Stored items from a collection
····················

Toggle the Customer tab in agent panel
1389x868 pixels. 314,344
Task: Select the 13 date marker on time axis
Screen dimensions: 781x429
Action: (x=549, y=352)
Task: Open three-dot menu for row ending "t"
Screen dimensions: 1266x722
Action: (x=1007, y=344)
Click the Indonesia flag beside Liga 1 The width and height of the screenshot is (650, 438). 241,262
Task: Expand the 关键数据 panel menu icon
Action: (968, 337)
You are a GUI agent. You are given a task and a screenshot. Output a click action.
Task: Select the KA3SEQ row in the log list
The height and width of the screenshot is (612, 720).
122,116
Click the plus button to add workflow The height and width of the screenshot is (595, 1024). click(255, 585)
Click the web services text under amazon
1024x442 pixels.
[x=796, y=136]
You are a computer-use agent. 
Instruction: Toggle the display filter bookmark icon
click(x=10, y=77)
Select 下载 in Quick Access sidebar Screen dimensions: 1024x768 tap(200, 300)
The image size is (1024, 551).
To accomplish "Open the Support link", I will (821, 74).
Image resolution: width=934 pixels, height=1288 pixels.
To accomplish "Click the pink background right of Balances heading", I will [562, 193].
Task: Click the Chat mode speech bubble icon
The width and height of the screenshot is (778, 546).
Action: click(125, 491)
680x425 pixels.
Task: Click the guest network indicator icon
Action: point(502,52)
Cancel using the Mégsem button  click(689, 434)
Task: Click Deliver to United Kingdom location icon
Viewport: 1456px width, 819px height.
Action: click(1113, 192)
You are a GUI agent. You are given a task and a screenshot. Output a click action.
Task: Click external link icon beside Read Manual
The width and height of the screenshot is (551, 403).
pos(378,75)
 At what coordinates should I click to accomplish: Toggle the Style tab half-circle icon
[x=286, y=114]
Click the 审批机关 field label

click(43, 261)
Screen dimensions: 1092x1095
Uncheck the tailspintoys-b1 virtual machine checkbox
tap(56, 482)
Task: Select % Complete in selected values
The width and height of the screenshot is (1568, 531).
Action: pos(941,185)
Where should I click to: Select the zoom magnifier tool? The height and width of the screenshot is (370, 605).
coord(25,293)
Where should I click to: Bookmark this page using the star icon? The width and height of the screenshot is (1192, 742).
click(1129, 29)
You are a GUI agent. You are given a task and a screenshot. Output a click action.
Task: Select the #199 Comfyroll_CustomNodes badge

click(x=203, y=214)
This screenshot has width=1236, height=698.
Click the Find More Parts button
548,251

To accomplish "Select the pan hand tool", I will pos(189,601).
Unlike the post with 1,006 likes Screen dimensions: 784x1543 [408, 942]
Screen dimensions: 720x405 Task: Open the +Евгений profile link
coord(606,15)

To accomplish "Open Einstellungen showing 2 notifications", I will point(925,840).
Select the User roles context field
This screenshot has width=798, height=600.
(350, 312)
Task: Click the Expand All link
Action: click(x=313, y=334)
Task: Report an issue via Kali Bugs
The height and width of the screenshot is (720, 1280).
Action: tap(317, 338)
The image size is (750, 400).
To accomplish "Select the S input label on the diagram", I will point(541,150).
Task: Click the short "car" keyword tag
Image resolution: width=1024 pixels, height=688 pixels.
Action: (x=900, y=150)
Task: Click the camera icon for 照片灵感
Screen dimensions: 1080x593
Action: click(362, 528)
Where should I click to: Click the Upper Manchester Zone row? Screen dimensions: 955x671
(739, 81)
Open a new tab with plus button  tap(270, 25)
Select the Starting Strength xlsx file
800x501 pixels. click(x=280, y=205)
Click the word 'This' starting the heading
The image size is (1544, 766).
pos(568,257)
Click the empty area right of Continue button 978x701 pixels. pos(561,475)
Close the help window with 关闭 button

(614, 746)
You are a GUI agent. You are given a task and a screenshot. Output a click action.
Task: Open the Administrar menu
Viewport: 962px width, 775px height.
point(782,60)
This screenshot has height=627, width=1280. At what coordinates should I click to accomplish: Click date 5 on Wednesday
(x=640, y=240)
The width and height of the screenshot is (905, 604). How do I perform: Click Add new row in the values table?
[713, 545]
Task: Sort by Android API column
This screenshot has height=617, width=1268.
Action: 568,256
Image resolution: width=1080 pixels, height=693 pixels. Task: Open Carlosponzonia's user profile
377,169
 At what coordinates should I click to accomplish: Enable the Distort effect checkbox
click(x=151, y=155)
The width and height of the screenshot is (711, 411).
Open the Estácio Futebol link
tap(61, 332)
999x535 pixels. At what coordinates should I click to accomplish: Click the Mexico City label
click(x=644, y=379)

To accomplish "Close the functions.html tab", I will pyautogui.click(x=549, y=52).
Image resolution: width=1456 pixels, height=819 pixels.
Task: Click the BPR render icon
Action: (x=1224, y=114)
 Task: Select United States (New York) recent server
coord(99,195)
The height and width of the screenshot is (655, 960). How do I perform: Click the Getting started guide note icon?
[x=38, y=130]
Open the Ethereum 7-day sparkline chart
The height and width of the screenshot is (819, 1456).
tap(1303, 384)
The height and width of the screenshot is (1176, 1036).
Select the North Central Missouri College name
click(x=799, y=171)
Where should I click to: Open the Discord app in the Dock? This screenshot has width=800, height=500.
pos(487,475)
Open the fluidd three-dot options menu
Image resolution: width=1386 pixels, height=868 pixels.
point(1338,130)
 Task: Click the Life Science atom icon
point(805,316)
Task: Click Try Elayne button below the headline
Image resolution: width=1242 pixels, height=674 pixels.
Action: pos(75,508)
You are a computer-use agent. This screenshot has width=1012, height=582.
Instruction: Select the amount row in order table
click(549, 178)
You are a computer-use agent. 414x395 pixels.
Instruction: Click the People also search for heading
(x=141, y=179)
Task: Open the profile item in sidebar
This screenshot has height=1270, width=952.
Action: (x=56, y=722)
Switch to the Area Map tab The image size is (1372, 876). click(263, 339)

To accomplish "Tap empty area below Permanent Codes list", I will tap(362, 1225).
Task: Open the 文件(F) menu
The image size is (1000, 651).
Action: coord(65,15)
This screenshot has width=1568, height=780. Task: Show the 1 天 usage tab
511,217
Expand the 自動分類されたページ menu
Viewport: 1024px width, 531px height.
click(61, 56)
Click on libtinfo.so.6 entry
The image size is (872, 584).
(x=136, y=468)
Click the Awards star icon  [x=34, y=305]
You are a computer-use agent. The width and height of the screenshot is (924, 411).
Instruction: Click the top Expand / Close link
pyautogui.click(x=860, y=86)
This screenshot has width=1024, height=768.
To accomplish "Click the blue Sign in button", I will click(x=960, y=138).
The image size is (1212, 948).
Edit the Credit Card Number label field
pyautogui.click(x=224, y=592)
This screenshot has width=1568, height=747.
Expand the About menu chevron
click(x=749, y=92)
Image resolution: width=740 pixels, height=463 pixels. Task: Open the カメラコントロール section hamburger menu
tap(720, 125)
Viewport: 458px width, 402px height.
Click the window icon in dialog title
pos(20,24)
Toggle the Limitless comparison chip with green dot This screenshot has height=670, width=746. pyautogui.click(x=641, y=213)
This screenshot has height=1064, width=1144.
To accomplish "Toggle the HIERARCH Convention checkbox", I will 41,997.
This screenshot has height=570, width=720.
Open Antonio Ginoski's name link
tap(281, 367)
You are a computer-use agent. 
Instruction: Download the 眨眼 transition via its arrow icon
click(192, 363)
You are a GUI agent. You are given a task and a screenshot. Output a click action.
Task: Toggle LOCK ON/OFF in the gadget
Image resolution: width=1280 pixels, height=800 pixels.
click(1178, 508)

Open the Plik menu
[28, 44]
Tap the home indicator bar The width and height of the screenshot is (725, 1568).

····················

Show, from the records above, every line that includes "list".

Task: Select the KA3SEQ row in the log list
To accomplish "Tap empty area below Permanent Codes list", I will tap(362, 1225).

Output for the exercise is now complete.